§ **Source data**
────────────────

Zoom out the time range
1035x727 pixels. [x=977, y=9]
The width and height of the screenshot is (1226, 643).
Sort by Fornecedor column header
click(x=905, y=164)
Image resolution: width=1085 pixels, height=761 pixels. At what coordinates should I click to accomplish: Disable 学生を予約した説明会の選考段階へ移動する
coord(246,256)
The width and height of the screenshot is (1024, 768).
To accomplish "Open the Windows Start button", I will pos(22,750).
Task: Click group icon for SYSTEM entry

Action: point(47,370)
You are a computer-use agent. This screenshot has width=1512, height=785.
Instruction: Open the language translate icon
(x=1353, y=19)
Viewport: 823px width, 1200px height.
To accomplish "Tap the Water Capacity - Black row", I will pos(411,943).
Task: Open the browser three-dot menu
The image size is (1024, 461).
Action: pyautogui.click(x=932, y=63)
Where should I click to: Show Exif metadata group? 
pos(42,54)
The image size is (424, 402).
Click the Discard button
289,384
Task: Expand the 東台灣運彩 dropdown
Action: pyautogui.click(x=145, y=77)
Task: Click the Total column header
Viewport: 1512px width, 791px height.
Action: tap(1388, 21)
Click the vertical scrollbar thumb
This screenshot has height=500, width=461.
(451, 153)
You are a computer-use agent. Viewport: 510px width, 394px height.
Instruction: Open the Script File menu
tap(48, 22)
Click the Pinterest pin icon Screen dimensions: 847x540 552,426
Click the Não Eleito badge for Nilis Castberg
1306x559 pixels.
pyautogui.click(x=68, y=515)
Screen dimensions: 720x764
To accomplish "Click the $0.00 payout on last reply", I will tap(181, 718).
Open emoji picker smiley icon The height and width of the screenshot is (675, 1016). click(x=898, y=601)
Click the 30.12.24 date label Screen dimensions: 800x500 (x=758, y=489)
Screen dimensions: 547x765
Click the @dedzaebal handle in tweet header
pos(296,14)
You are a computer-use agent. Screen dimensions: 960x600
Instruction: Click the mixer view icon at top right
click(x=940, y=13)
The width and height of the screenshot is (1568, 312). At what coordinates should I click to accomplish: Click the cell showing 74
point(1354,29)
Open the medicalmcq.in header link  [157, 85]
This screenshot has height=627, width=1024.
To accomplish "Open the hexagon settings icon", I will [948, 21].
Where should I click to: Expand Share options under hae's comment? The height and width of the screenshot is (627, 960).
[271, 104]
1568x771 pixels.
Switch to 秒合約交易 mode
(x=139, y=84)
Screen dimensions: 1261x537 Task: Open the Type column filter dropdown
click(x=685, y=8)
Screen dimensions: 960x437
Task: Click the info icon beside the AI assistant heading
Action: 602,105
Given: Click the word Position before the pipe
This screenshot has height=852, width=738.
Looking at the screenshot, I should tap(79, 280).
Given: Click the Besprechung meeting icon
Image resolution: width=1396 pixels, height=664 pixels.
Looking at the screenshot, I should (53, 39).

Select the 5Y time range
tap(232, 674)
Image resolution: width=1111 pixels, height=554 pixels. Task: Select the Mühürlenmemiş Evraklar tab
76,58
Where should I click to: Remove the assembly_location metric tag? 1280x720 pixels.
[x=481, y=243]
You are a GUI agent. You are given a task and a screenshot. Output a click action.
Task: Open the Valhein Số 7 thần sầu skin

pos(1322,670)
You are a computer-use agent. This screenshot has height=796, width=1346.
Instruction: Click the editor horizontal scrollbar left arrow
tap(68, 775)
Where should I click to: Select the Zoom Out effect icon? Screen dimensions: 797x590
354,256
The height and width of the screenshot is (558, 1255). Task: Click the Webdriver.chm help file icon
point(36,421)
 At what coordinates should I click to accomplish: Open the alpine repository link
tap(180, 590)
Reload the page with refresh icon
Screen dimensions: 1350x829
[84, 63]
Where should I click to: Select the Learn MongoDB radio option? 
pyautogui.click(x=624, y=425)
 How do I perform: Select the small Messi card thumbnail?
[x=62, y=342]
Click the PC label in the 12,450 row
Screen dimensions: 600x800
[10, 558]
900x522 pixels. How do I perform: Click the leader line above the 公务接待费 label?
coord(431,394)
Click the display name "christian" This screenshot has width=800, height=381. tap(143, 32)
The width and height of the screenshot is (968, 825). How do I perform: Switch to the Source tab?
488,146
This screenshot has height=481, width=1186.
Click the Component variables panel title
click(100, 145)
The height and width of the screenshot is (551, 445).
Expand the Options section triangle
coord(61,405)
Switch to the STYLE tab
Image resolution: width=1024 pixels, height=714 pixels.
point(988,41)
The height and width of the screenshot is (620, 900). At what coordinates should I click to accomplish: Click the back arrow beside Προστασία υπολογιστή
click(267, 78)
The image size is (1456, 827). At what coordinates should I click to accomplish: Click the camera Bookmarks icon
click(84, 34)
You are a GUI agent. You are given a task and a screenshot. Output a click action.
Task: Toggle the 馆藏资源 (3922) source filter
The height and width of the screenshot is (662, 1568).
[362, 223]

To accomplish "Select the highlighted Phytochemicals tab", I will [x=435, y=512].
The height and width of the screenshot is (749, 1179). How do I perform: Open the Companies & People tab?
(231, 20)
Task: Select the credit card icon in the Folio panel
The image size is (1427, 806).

────────────────

§ **Work required**
An exact copy of every record above is what's needed here.

§ **Solution for this task**
Zoom out the time range
1035x727 pixels. [x=977, y=9]
The width and height of the screenshot is (1226, 643).
Sort by Fornecedor column header
click(x=905, y=164)
Image resolution: width=1085 pixels, height=761 pixels. At what coordinates should I click to accomplish: Disable 学生を予約した説明会の選考段階へ移動する
coord(246,256)
The width and height of the screenshot is (1024, 768).
To accomplish "Open the Windows Start button", I will pos(22,750).
Task: Click group icon for SYSTEM entry

Action: point(47,370)
You are a computer-use agent. This screenshot has width=1512, height=785.
Instruction: Open the language translate icon
(x=1353, y=19)
Viewport: 823px width, 1200px height.
To accomplish "Tap the Water Capacity - Black row", I will pos(411,943).
Task: Open the browser three-dot menu
The image size is (1024, 461).
Action: pyautogui.click(x=932, y=63)
Where should I click to: Show Exif metadata group? 
pos(42,54)
The image size is (424, 402).
Click the Discard button
289,384
Task: Expand the 東台灣運彩 dropdown
Action: pyautogui.click(x=145, y=77)
Task: Click the Total column header
Viewport: 1512px width, 791px height.
Action: tap(1388, 21)
Click the vertical scrollbar thumb
This screenshot has height=500, width=461.
(451, 153)
You are a computer-use agent. Viewport: 510px width, 394px height.
Instruction: Open the Script File menu
tap(48, 22)
Click the Pinterest pin icon Screen dimensions: 847x540 552,426
Click the Não Eleito badge for Nilis Castberg
1306x559 pixels.
pyautogui.click(x=68, y=515)
Screen dimensions: 720x764
To accomplish "Click the $0.00 payout on last reply", I will tap(181, 718).
Open emoji picker smiley icon The height and width of the screenshot is (675, 1016). click(x=898, y=601)
Click the 30.12.24 date label Screen dimensions: 800x500 (x=758, y=489)
Screen dimensions: 547x765
Click the @dedzaebal handle in tweet header
pos(296,14)
You are a computer-use agent. Screen dimensions: 960x600
Instruction: Click the mixer view icon at top right
click(x=940, y=13)
The width and height of the screenshot is (1568, 312). At what coordinates should I click to accomplish: Click the cell showing 74
point(1354,29)
Open the medicalmcq.in header link  [157, 85]
This screenshot has height=627, width=1024.
To accomplish "Open the hexagon settings icon", I will [948, 21].
Where should I click to: Expand Share options under hae's comment? The height and width of the screenshot is (627, 960).
[271, 104]
1568x771 pixels.
Switch to 秒合約交易 mode
(x=139, y=84)
Screen dimensions: 1261x537 Task: Open the Type column filter dropdown
click(x=685, y=8)
Screen dimensions: 960x437
Task: Click the info icon beside the AI assistant heading
Action: 602,105
Given: Click the word Position before the pipe
This screenshot has height=852, width=738.
Looking at the screenshot, I should tap(79, 280).
Given: Click the Besprechung meeting icon
Image resolution: width=1396 pixels, height=664 pixels.
Looking at the screenshot, I should (53, 39).

Select the 5Y time range
tap(232, 674)
Image resolution: width=1111 pixels, height=554 pixels. Task: Select the Mühürlenmemiş Evraklar tab
76,58
Where should I click to: Remove the assembly_location metric tag? 1280x720 pixels.
[x=481, y=243]
You are a GUI agent. You are given a task and a screenshot. Output a click action.
Task: Open the Valhein Số 7 thần sầu skin

pos(1322,670)
You are a computer-use agent. This screenshot has height=796, width=1346.
Instruction: Click the editor horizontal scrollbar left arrow
tap(68, 775)
Where should I click to: Select the Zoom Out effect icon? Screen dimensions: 797x590
354,256
The height and width of the screenshot is (558, 1255). Task: Click the Webdriver.chm help file icon
point(36,421)
 At what coordinates should I click to accomplish: Open the alpine repository link
tap(180, 590)
Reload the page with refresh icon
Screen dimensions: 1350x829
[84, 63]
Where should I click to: Select the Learn MongoDB radio option? 
pyautogui.click(x=624, y=425)
 How do I perform: Select the small Messi card thumbnail?
[x=62, y=342]
Click the PC label in the 12,450 row
Screen dimensions: 600x800
[10, 558]
900x522 pixels. How do I perform: Click the leader line above the 公务接待费 label?
coord(431,394)
Click the display name "christian" This screenshot has width=800, height=381. tap(143, 32)
The width and height of the screenshot is (968, 825). How do I perform: Switch to the Source tab?
488,146
This screenshot has height=481, width=1186.
Click the Component variables panel title
click(100, 145)
The height and width of the screenshot is (551, 445).
Expand the Options section triangle
coord(61,405)
Switch to the STYLE tab
Image resolution: width=1024 pixels, height=714 pixels.
point(988,41)
The height and width of the screenshot is (620, 900). At what coordinates should I click to accomplish: Click the back arrow beside Προστασία υπολογιστή
click(267, 78)
The image size is (1456, 827). At what coordinates should I click to accomplish: Click the camera Bookmarks icon
click(84, 34)
You are a GUI agent. You are given a task and a screenshot. Output a click action.
Task: Toggle the 馆藏资源 (3922) source filter
The height and width of the screenshot is (662, 1568).
[362, 223]

To accomplish "Select the highlighted Phytochemicals tab", I will [x=435, y=512].
The height and width of the screenshot is (749, 1179). How do I perform: Open the Companies & People tab?
(231, 20)
Task: Select the credit card icon in the Folio panel
The image size is (1427, 806).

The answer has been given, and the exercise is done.